*THE INPUT*:
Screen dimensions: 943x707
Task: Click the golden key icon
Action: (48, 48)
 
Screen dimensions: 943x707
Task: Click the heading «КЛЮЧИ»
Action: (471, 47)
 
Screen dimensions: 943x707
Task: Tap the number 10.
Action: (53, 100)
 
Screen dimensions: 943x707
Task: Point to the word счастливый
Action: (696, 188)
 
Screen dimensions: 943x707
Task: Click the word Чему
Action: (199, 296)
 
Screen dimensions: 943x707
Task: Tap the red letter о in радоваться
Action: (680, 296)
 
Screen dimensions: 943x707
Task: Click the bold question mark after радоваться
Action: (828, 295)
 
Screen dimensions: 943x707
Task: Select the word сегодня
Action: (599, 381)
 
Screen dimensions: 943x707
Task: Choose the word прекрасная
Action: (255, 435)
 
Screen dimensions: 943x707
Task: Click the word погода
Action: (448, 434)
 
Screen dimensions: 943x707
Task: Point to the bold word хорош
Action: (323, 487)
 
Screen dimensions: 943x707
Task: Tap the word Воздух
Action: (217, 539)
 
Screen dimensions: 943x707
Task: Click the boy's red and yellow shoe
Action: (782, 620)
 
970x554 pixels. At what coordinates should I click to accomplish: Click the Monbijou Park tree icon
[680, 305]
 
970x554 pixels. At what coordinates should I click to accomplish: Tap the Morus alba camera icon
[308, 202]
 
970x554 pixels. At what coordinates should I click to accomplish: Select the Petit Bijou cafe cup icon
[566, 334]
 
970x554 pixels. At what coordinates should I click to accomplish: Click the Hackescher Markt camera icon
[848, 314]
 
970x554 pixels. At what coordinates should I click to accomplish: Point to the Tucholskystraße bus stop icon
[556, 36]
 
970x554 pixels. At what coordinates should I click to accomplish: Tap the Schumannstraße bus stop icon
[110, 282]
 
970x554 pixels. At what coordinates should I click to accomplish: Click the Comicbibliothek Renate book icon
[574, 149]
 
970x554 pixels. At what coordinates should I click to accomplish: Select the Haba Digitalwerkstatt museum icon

*WHAT IS BEING ASKED*: Pick out each line of the records above that contains the word "stop", and copy those lines.

*RESPONSE TO THE TASK*:
970x554 pixels. At what coordinates should I click to accomplish: Point to the Tucholskystraße bus stop icon
970x554 pixels. At what coordinates should I click to accomplish: Tap the Schumannstraße bus stop icon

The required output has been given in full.